A defender of victimized workers
Multa Fidrus, The Jakarta Post, Tangerang, Banten
Adj. Comr. Sri Suari is known among her fellow police officers as a friendly but tough leader.
Her name comes first on the list of police officers manning the Soekarno-Hatta International Airport police station -- not because she is a woman officer but because she is the boss.
Being placed in charge of security at the international airport indicates the trust that the Jakarta Police Headquarters has in the 40-year-old officer.
Suari, who has been at the airport police station since 2000, has one very special focus in her job: providing maximum protection for Indonesian workers arriving from overseas.
Soekarno-Hatta's Terminal III is a notorious point of disembarkation for homecoming workers, who often are treated as milch cows. The corrupt and greedy individuals preying on the workers include government officials, police officers, bank employees, non-governmental organization activists, bogus journalists and the bus drivers that take the workers from the airport to their villages.
Since being assigned to the airport, Suari has uncovered 35 cases of extortion targeting overseas workers from the moment they left the aircraft to the minute they set foot in their home villages.
The crimes range from airport bus crews demanding "cigarette money" and businesspeople forcing workers to change their money, to strangers forcing them to buy electronic goods at inflated prices and outright robbery.
"About half of the cases went to court and the rest were settled amicably," she said. "Some cases are better settled out of court to avoid the complicated legal procedures and time- consuming processes."
Suari said the extortion of overseas workers had become a form of organized crime, involving officials and individuals with no legal authority.
Suari has written a guidebook that provides detailed information to returning migrant workers about how to avoid being victimized.
She wrote the book after much research on the different forms of extortion and difficulties faced by the workers.

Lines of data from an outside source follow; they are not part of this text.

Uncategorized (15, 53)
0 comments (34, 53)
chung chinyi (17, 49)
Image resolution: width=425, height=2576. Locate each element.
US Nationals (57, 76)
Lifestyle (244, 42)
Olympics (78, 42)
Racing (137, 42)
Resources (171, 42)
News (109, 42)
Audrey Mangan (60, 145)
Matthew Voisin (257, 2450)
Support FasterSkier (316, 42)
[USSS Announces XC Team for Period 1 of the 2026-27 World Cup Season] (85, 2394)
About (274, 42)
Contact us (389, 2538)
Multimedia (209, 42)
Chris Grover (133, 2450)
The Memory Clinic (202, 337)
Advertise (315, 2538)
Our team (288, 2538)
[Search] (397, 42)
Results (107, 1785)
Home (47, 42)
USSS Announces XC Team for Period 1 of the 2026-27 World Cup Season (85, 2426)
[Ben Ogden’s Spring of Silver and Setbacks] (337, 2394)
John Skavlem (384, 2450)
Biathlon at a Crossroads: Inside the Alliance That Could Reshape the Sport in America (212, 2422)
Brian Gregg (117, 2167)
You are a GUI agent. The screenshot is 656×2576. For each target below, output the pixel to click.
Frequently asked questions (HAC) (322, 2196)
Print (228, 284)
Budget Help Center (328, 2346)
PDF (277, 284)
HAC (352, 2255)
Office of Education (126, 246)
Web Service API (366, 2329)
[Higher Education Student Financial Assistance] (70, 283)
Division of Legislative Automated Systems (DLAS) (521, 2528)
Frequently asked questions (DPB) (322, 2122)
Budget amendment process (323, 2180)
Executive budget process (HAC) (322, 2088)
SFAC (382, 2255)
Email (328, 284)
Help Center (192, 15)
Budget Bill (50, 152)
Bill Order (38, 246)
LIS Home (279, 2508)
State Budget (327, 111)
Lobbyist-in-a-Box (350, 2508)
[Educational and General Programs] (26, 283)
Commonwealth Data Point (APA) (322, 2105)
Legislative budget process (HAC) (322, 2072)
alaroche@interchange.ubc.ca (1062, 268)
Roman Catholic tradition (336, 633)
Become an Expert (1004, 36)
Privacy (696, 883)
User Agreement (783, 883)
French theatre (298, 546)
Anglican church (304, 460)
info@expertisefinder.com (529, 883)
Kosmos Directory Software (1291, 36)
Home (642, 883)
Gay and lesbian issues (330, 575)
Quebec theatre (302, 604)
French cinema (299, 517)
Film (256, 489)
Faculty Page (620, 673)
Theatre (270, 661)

She posed as a returning worker, wearing Muslim clothes like most of the workers. She spent several days and nights in Terminal III, where arriving workers have their documents processed.
"One day, a suspicious cleaning service worker chased me and kicked me because I always covered my face and turned my back when he asked me why I was still there," she said.
On another occasion, she posed as one of seven workers bound for their home villages in Cianjur and Sukabumi, West Java. She stayed at one of the workers' home.
"I wanted to learn what happened to workers during their trip from the airport to their village, and see the real condition of the workers' families.
"I got swollen feet from walking for hours from the nearest town to the workers' village. There was no transportation to the village," she said.
Suari successfully employed this disguise tactic last year when she bust a drug trafficking ring. She posed as a courier delivering a package to guests at a hotel on Jl. Rasuna Said in South Jakarta. She arrested a Malaysian and two Indonesians with 4.5 kilograms of crystal methamphetamine in their possession.
Although she is always focused on other crimes that occur in her jurisdiction, for Suari protecting overseas workers from extortion is a top priority.
"Arriving workers are easy extortion targets because they carry large sums of foreign currencies," she said.
One thing she has done to help workers is to assign women police officers to the airport to hand out police telephone numbers to the workers, so they can contact the police in case of emergency.
Last September, she required all returning workers to deposit their money at Bank BNI before leaving the airport, and withdrawing it from a branch office once they got home.
Workers who are unwilling to do this must sign a statement confirming that they understand the possible security risks.
She cannot say just how effective these measures have been, in large part because the police have only been able to catch the small fries, while the big fish behind the crimes remain untouched.
"These migrant workers have contributed trillions of rupiah to the state coffers. The tragedy is that the state fails to protect them.
"I am afraid that they will file a class action suit against the state someday, when they realize that their basic rights are not respected," she said.
Suari was born in 1963 and grew up in the small town of Bima on Sumbawa island in West Nusa Tenggara. She was raised by her mother Maria Sunarty after her father died when she was nine months old.
After graduating from high school in 1982, she joined the police force. In 1983 she was assigned as a shooting instructor, a position she held until being sent to the officer training course in 1992.
She was sent to the Police Academy in 1994, graduating in 1997 with honors. She continued her studies at the Police Science Institute, graduating in 1999 again with honors.
While serving as the airport police chief, Suari also pursued her master's degree in Police Sciences at the University of Indonesia, completing the degree in August 2002.
She married Sr. Comr. Sri Wahyudi in 1986 and the couple have a teenage daughter and a son. Her husband is posted at the National Narcotics Body.
Suari continues to hope that some day the decision makers in the central government will begin to pay attention to the plight of the migrant workers, and start providing them the legal protection they deserve.
"I sincerely hope that the decision makers will issue policies that allow the workers to obtain more humane treatment, so that they can enjoy the fruits of their toil," she said.